Rainbow Immunity Salad

With Broth Infused Rice


The term 'eat the rainbow' has never been more important than when coming into the cooler months.

The vibrant colour of produce and wholefoods is an indication of the vitamins, minerals, and phytonutrients unique to that colour, so including an array of colours from plant sources helps ensure we are getting a well-balanced diet inclusive of every nutrient we need to thrive. 

So a bowl of colourful veg atop rice cooked in our Chicken Bone Broth (hello zinc and b vitamins, thanks for all the immune support), is a delicious way to ensure that you're nourishing and supporting your body in the most delicious way possible. 

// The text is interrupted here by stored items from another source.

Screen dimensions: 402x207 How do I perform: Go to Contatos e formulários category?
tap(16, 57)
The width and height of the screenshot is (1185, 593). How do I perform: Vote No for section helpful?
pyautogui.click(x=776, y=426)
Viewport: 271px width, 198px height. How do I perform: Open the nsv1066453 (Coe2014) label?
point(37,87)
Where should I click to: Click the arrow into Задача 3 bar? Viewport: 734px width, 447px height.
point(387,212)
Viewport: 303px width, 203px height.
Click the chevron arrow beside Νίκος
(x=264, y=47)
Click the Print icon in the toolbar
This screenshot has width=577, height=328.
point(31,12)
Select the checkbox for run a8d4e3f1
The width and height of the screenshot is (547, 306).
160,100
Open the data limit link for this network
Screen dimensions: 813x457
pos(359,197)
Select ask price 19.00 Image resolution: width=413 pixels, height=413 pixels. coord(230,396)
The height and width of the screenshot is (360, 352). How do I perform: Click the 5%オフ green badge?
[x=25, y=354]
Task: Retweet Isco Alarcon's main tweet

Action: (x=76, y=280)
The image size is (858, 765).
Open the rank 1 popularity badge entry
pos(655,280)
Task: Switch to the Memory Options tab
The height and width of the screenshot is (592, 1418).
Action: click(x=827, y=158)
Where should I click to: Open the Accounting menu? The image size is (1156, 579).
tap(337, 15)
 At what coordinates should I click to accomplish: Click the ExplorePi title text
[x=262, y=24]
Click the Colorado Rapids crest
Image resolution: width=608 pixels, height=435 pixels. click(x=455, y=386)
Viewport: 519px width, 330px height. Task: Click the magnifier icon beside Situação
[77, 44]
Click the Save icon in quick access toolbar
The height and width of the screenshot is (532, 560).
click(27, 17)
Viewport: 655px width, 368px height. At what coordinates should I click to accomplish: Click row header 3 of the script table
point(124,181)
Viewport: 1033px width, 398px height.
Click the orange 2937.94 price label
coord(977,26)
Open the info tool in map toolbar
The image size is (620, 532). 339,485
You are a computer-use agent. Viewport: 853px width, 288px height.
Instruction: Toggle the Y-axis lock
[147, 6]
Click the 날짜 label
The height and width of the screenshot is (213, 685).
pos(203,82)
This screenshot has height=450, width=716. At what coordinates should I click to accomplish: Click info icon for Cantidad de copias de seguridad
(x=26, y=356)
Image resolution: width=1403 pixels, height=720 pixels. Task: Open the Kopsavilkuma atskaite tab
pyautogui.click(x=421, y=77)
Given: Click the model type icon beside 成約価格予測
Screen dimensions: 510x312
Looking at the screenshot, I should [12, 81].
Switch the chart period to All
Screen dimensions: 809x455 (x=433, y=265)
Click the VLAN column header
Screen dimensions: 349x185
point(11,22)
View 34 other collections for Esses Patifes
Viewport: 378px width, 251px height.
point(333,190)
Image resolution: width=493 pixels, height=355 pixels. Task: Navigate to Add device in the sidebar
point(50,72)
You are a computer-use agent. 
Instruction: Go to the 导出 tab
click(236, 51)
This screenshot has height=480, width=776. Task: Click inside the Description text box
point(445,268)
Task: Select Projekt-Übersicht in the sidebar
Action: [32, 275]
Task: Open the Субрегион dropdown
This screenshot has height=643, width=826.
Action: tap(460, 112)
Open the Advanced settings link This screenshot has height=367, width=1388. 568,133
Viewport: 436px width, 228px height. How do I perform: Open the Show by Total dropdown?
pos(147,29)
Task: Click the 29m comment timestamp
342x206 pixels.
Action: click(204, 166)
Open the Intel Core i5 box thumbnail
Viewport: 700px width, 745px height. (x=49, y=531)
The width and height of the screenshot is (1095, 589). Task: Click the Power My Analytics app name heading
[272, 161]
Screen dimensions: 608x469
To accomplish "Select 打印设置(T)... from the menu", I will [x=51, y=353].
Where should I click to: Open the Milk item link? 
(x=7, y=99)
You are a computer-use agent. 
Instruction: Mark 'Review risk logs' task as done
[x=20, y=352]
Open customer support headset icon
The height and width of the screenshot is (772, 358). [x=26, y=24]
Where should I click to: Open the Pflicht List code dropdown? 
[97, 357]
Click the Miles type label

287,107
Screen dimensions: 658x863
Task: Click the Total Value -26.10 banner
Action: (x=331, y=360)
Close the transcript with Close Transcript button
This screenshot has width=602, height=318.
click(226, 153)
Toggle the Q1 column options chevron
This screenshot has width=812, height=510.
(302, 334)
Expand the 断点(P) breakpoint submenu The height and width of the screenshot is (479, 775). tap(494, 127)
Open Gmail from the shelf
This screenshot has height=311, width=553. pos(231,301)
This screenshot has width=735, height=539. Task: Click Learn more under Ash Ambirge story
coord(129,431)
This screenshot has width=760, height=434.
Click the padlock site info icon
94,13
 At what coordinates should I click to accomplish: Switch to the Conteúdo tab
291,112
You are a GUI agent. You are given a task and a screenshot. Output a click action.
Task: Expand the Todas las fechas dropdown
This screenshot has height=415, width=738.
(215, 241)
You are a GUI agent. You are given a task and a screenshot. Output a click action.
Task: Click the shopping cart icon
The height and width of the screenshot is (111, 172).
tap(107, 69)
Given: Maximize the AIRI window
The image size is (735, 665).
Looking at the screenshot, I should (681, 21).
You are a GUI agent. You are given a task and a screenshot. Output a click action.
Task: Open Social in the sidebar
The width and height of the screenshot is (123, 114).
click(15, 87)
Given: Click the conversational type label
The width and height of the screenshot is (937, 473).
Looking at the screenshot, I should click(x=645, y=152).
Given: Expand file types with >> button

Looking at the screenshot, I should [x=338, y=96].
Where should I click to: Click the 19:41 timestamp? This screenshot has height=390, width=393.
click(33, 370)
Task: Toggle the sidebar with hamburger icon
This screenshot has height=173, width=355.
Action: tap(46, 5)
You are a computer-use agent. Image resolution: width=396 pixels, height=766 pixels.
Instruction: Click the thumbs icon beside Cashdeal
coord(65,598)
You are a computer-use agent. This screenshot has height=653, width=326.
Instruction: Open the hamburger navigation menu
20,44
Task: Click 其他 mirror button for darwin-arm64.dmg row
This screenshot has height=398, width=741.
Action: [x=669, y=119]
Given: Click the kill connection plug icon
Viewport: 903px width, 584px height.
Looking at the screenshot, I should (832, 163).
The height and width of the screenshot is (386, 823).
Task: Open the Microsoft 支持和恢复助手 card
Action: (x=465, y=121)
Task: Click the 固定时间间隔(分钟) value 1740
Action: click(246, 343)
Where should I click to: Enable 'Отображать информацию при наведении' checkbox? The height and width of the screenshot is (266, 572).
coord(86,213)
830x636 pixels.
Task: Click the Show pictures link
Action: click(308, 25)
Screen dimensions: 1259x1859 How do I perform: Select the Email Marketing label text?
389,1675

The best part about this recipe is that you needn't follow it to a tee, feel free to substitute veg if you aren't able to find it, as long as your plate is colourful you're nailing it!


Ingredients

1 large piece of hot smoked salmon, broken into bite-sized portions

1/4 pumpkin cut into cubes

1 swee potato, cut into cubes

3 carrots, cut into quarters lengthwise

1/2 cauliflower, cut into florets

2 cups uncooked rainbow chard, spinach, or silverbeet

1/4 cup sprouts

juice of 1 lemon

3 beetroot or radish sliced into thin rounds (we used golden beets and watermelon radish)

2 tbsp olive oil 

PRODUCTS

1 cup The Wholefood Pantry Basmati Rice

3 tbsp Chicken Bone Broth Homestyle Original

The Wholefood Pantry Pink Himalayan Crystal Salt

The Wholefood Pantry Vegan Nutritional Savoury Flakes


  1. Cook rice according to packet instructions, add in 2 tbsp broth powder and a pinch of salt.
  2. Preheat oven to 200°C.
  3. Place cauliflower florets and carrot on a lined baking tray with 1 tbsp olive oil and pinch of salt.
  4. On another lined baking tray, place sweet potato and pumpkin with 1 tbsp olive oil, pinch of salt and 2 tbsp vegan savoury flakes.
  5. Roast veggies for 20 minutes or until lovely and caramelised.
  6. In a pan, heat 1 tsp olive oil then add in the chard, 1 tbsp water, 1 tbsp broth powder and 1 pinch of salt. Cook for 1-2 minutes or until just cooked.
  7. Arrange all ingredients on a plate, squeeze over lemon juice and serve.